= THE RECORDS =
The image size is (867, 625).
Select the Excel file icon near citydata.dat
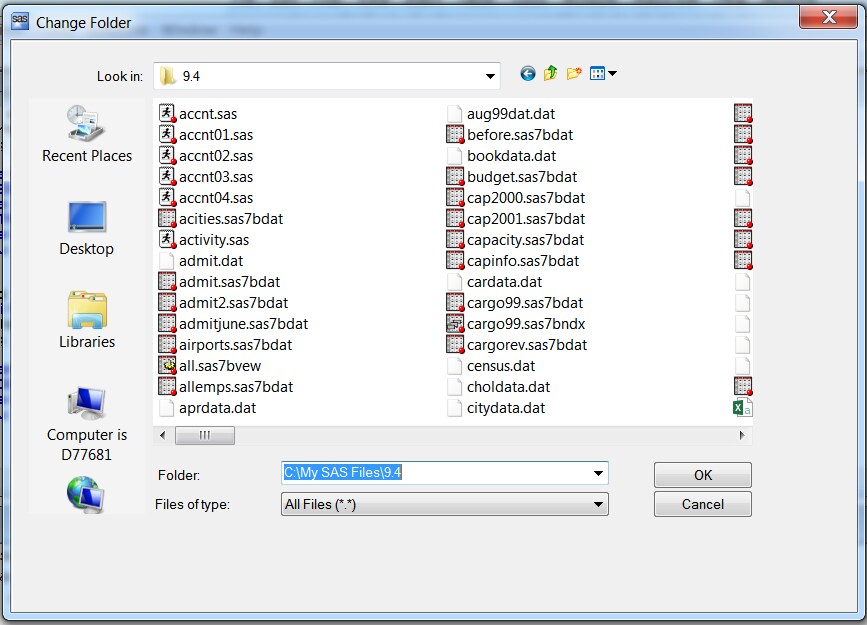coord(741,407)
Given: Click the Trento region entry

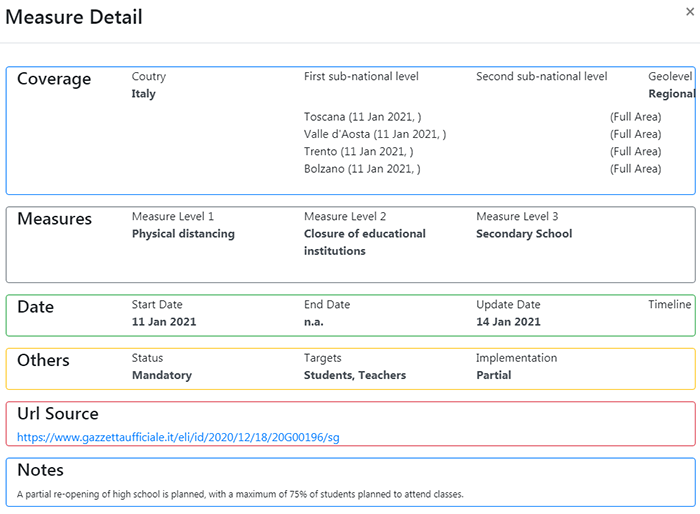Looking at the screenshot, I should [x=358, y=152].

= DESCRIPTION OF THE TASK =
Please transcribe each entry exactly and exclude any image it contains.

= OUTPUT =
The image size is (867, 625).
Select the Excel file icon near citydata.dat
coord(741,407)
Given: Click the Trento region entry

Looking at the screenshot, I should [x=358, y=152].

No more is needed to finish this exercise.